Copying rule for the data below: take the line containing "Where should I" and every line after it to the end, exactly, and drop all pictures.

Data excerpts
'''

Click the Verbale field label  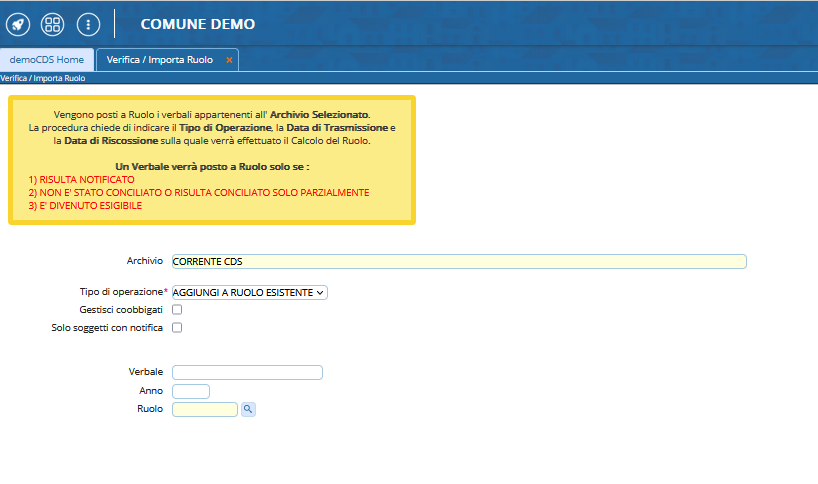pyautogui.click(x=146, y=372)
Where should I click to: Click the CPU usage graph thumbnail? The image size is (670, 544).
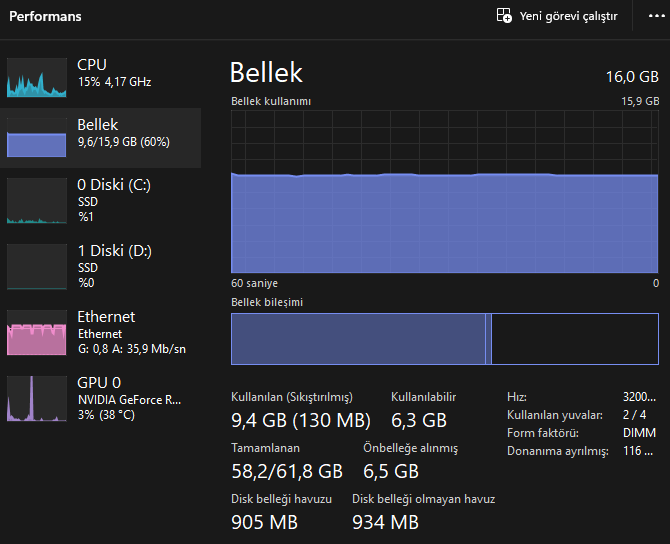pyautogui.click(x=37, y=77)
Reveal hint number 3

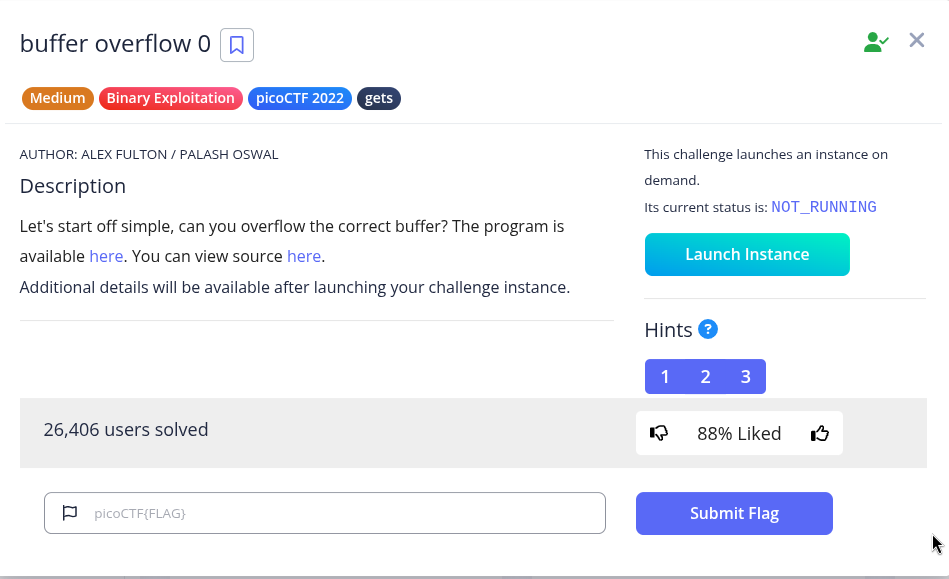click(x=745, y=377)
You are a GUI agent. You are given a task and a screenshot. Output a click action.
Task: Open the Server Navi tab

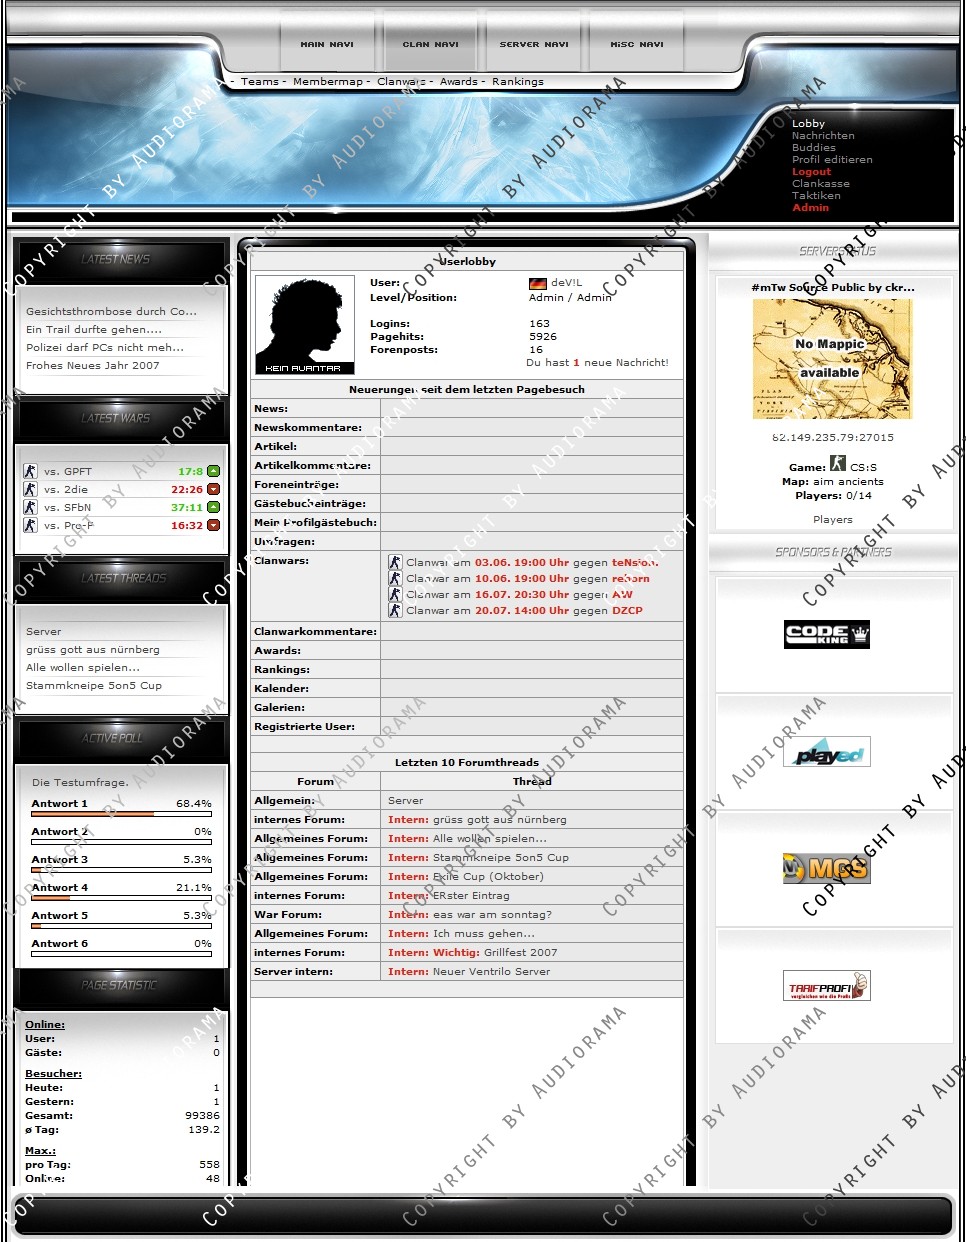point(533,44)
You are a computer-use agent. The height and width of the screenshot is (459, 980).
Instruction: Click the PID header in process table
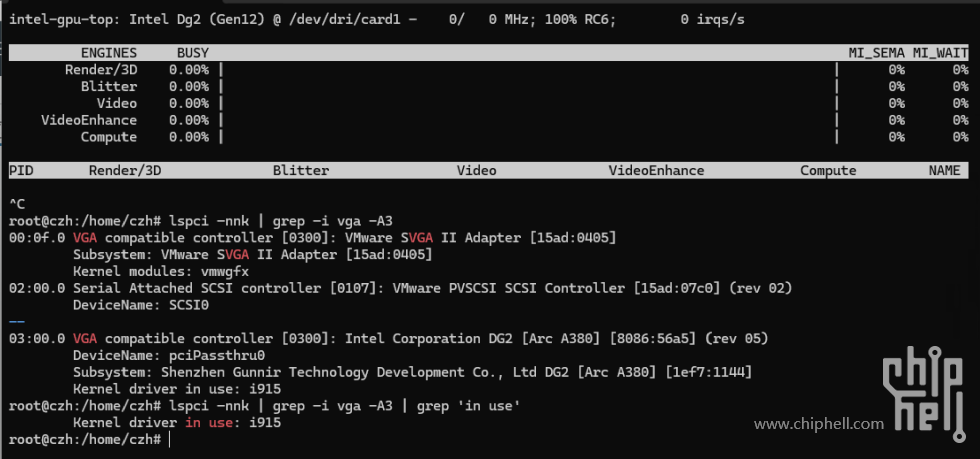click(x=21, y=170)
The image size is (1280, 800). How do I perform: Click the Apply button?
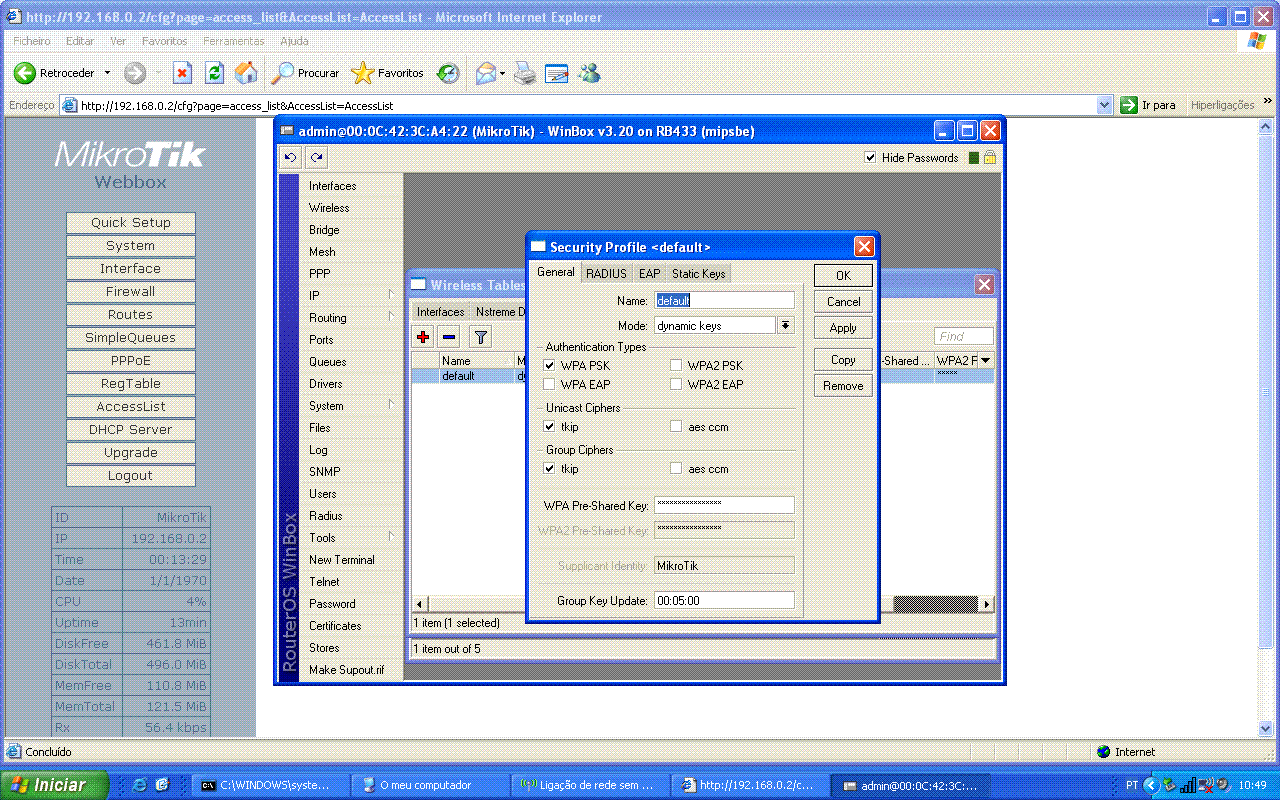tap(843, 328)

'''

__Response box__:
Where should I click to: Click the CPU usage graph thumbnail? The image size is (670, 544).
pyautogui.click(x=37, y=77)
Reveal hint number 3

click(x=745, y=377)
You are a GUI agent. You are given a task and a screenshot. Output a click action.
Task: Open the Server Navi tab

point(533,44)
You are a computer-use agent. The height and width of the screenshot is (459, 980).
Instruction: Click the PID header in process table
click(x=21, y=170)
The image size is (1280, 800). How do I perform: Click the Apply button?
tap(843, 328)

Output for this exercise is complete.